EXTRAIT À LIRE =
■ ■ ■ ■

On pourra juger de parti-pris ce  post. C'est vrai que je n'aime guère Lénine, c'est-à-dire l'individu, le personnage, cauteleux, puritain et égocentrique. Et puis, j'en ai tellement marre des hagiographies célébrant le saint, le génie, le grand homme. Mais je n'invente rien même s'il faut aller chercher un peu partout les informations sur le "Lénine privé".

J'ajouterai que des petits Lénine (avec moins de réussite évidemment), c'est aussi un type masculin encore très répandu aujourd'hui. N'importe quelle jeune fille a eu l'occasion d'en rencontrer une flopée, des sinistres, des purs et durs qui viennent vous assommer avec leur Révolution et qui affichent des idéaux désintéressés pour pouvoir mieux vivre au crochet des autres. Mais il est vrai qu'avec moi, ils n'ont jamais fait long feu.

 

La biographie de référence sur Lénine, c'est celle de Robert SERVICE: "Lénine"

- Jean-Jacques MARIE : "Vivre dans la Russie de Lénine".

- Louis de Robien : "Journal d'un diplomate en Russie 1917-1918"

- Catherine MERRIDALE : "Lénine 1917 - Le train de la Révolution"

- Evguénia Iaroslavskaïa-Markon : "Révoltée". L'autobiographie stupéfiante, et de grande qualité littéraire,  d'une jeune femme exécutée en Sibérie. Le livre est maintenant en poche (Seuil).

Par ailleurs, Hélène Carrère d'Encausse vient de publier un livre consacré à Alexandra Kollontaï. Mais je ne l'ai pas encore consulté.

Sur "Lénine privé" et ses relations avec les femmes, je ne connais qu'un chapitre, de bonne qualité, qui lui est consacré par Diane Ducret dans son livres "Femmes de dictateur" (1er volume).

Je recommande également "Une histoire érotique du Kremlin" de Magali Delaloye" (Payot 2016) beaucoup plus sérieux que son titre ne peut le laisser supposer.



11 commentaires:

Richard a dit…

Bonjour Carmilla!

Qu’est-ce que partage en commun des types comme, Nietzsche, Proust, Lénine, et Hitler, et quelques autres?

■ ■ ■ ■

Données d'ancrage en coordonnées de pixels

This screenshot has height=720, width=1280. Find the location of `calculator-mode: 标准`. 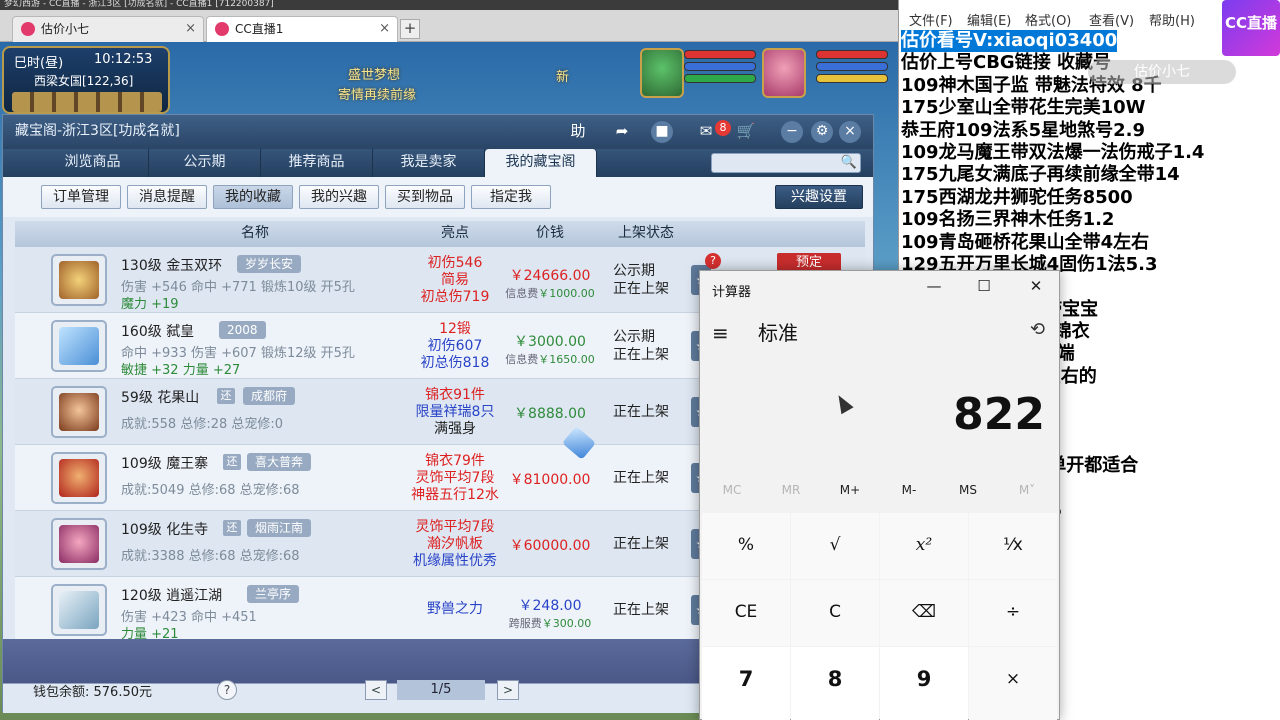

calculator-mode: 标准 is located at coordinates (778, 333). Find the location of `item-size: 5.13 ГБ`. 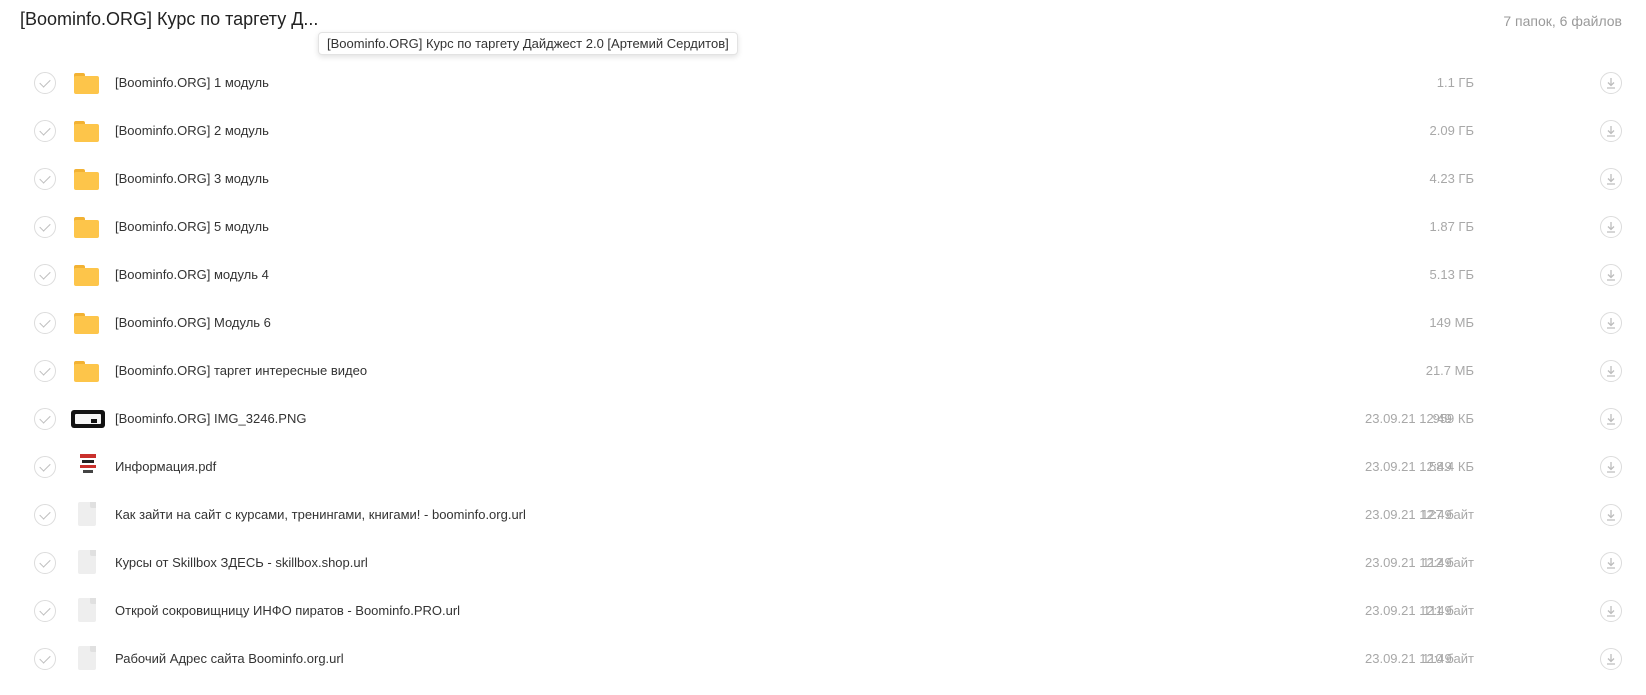

item-size: 5.13 ГБ is located at coordinates (1452, 274).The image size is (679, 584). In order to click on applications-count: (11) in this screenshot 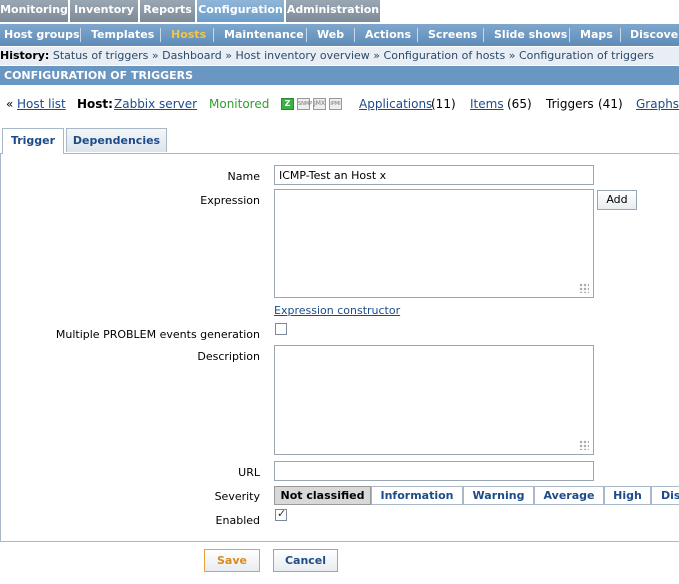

■ ■ ■ ■

CONSIGNE DÉTAILLÉE = Reproduisez mot pour mot le passage de l'extrait sur Lénine situé entre « Je recommande également » et « et quelques autres? », ces deux bornes comprises. Seul l'extrait doit servir de référence.

ZONE DE RÉPONSE =
Je recommande également "Une histoire érotique du Kremlin" de Magali Delaloye" (Payot 2016) beaucoup plus sérieux que son titre ne peut le laisser supposer.



11 commentaires:

Richard a dit…

Bonjour Carmilla!

Qu’est-ce que partage en commun des types comme, Nietzsche, Proust, Lénine, et Hitler, et quelques autres?